So, you’re a creative person considering your future career. Maybe you’re making choices for your next steps in education or training. Maybe you’ve got some qualifications, and are wondering how to turn them to making a living. But when you think about it, you don’t have a clue what that living looks like, never mind how to get there.
This is not a bad thing. It may seem like everyone around you has known exactly what they wanted to do since the age of five. It’s not true – most of us are just winging it. If you ask someone in the middle of their career how they got started, you’ll probably find there were some chance conversations, a bit of experimenting and the odd lucky break that led them to where they are now (see Planned Happenstance).

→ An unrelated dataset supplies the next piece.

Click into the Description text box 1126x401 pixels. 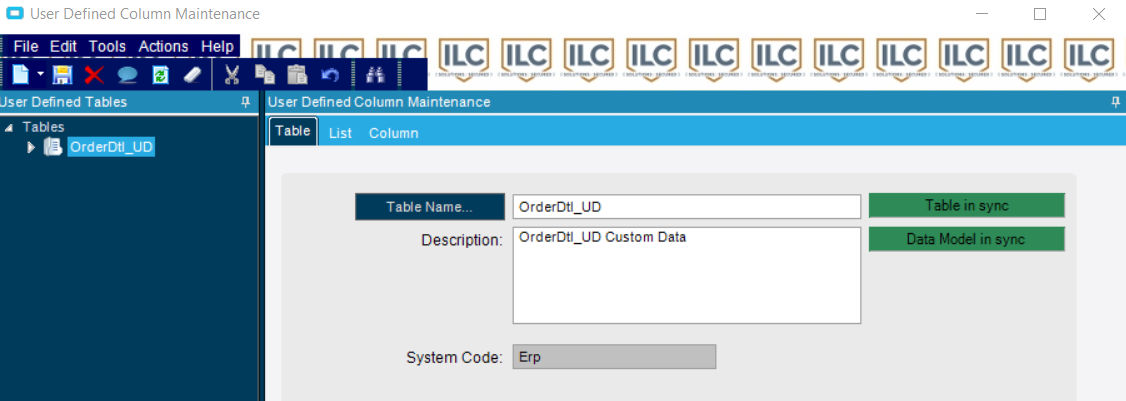click(x=686, y=275)
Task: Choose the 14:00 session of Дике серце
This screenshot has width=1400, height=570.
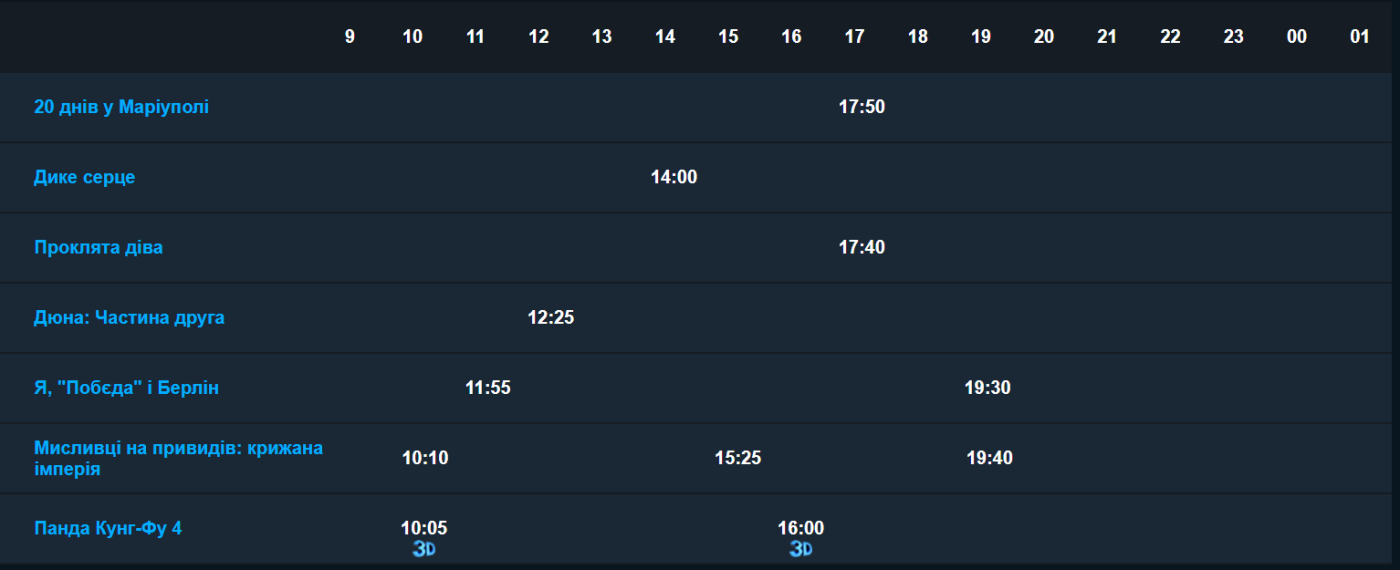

There are some people who make a plan and follow it through, but there’s still a danger that, without proper research and a bit of flexibility, when you get there, the destination may not be quite what you thought it was. Some people, whether or not they are doing what they planned, are not doing what they enjoy or are good at. If you want to avoid this, go to step 2…
…as Socrates would say. This means knowing not just what you enjoy and are good at, but also who you are and what you really value.
Being clear what matters to you means you are more likely to notice the right opportunities. You’re more likely to be in situations or around people who will put you on the right path. And it will give you extra motivation and focus to work towards your goals.
Some questions to get you thinking:
If there was the perfect job out there, what would it be? Remember that there are plenty of jobs now that didn’t exist even five years ago, and there may well be new ones in the next five years. Don’t constrain yourself too much by what exists at this stage. Creative careers in particular require innovation and flexibility, and are likely to change fast. If you spot a niche that needs filling, you could even just do it yourself.
Consider your lifestyle as well – do you want to work 9-5? Are you at your best surrounded by people, or do you prefer to work alone? Can you stand being in an office, or do you have to get out in the fresh air?
It might help to have a list of work priorities. Which is more important to you, high pay or flexible hours? Stability or autonomy? Make a list and rank them.
Does your perfect job exist (or something close to it)? Start looking at job role descriptions. Talk to people who work in the sector. You might be surprised what people do that you’d never even considered!
There will always be compromises, even if you decide to be self-employed. No job is fun all the time – but it can still be satisfying in the long term.
Hopefully this has given you a starting point. You won’t have all the details worked out yet, but maybe you can at least see which direction to move in. Good luck, and enjoy the journey!